Außer-tropischeZyklone [IPCC 2013, AR5, WG1, Kapitel 2.6, Seite 220]: “In summary, confidence in large scale changes in the intensity of extreme extratropical cyclones since 1900 is low. There is also low confidence for a clear trend in storminess proxies over the last century due to inconsistencies between studies or lack of long-term data in some parts of the world (particularly in the SH). Likewise, confidence in trends in extreme winds is low, owing to quality and consistency issues with analysed data.”

Dürren [IPCC 2013, AR5, WGI, Technical Summery, Seite 50]: ”There is low confidence in a global-scale observed trend in drought or dryness (lack of rainfall), owing to lack of direct observations, dependencies of inferred trends on the index choice and geographical inconsistencies in the trends.”

sowie in [IPCC 2013, AR5, WGI, Kapitel 2.6, Seite 215]:In summary, the current assessment concludes that there is not enough evidence at present to suggest more than low confidence in a global scale observed trend in drought ordryness (lack of rainfall) since the middle of the 20th century, owing to lack of direct observations, geographical inconsistencies in the trends, and dependencies of inferred trends on the index choice. Based on updated studies, AR4 conclusions regarding global increasing trends in drought since the 1970s were probably overstated. However, it is likely that the frequency and intensity of drought has increased in the Mediterranean and West Africa and decreased in central North America and north-west Australia since 1950.”
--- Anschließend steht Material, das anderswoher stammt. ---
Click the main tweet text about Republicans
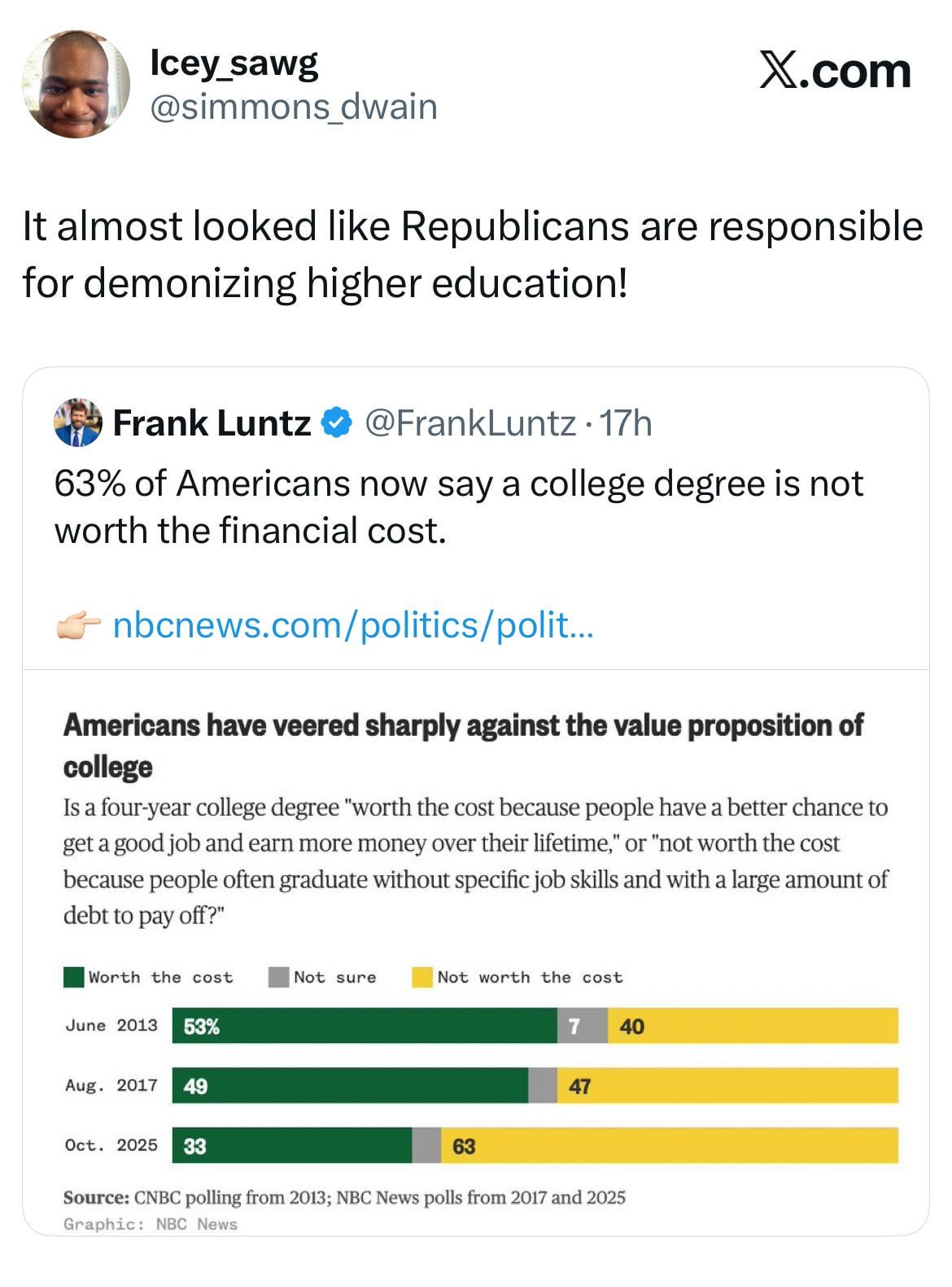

Überflutungen [IPCC 2013, AR5, WGI, Technical Summery, Seite 112]: ”There continues to be a lack of evidence and thus low confidence regarding the sign of trend in the magnitude and/or frequency of floods on a global scale over the instrumental record.”

Hagel und Gewitter [IPCC 2013, AR5, WGI, Kapitel 2.6, Seite 216]: “In summary, there is low confidence in observed trends in small-scale severe weather phenomena such as hail and thunderstorms because of historical data inhomogeneities and inadequacies in monitoring systems.”

Und schließlich fasst IPCC zusammen [IPCC 2013, AR5, WGI, Kapitel 2.6, Seite 219]: “There is limited evidence of changes in extremes associated with other climate variables since the mid-20th century.”

Es ist bemerkenswert, dass alle diese Zitate und Aussagen in der 28-seitigen deutschen Fassung des Summary for policymakers fehlen! Liegt daran, dass bei denen die Regierungen mtschreiben dürfen. Alle wissenschaftlichen und damit allein maßgebenden IPCC-Aussagen sind dagegen absolut klar: Extremwetterzunahmen im jüngsten Klimazeitraum sind nicht auffindbar von den Wetterdiensten. Der Vollständigkeit halber fügen wir noch hinzu, dass sich die entwarnenden IPCC-Aussagen mit denen der Fachwissenschaft decken. Hier empfehlen wir insbesondere das Buch von Krauss und Ebel: Risiko Wetter. Professor H. Kraus war weltweit anerkannter Ordinarius für Meteorologie an der Universität Bonn.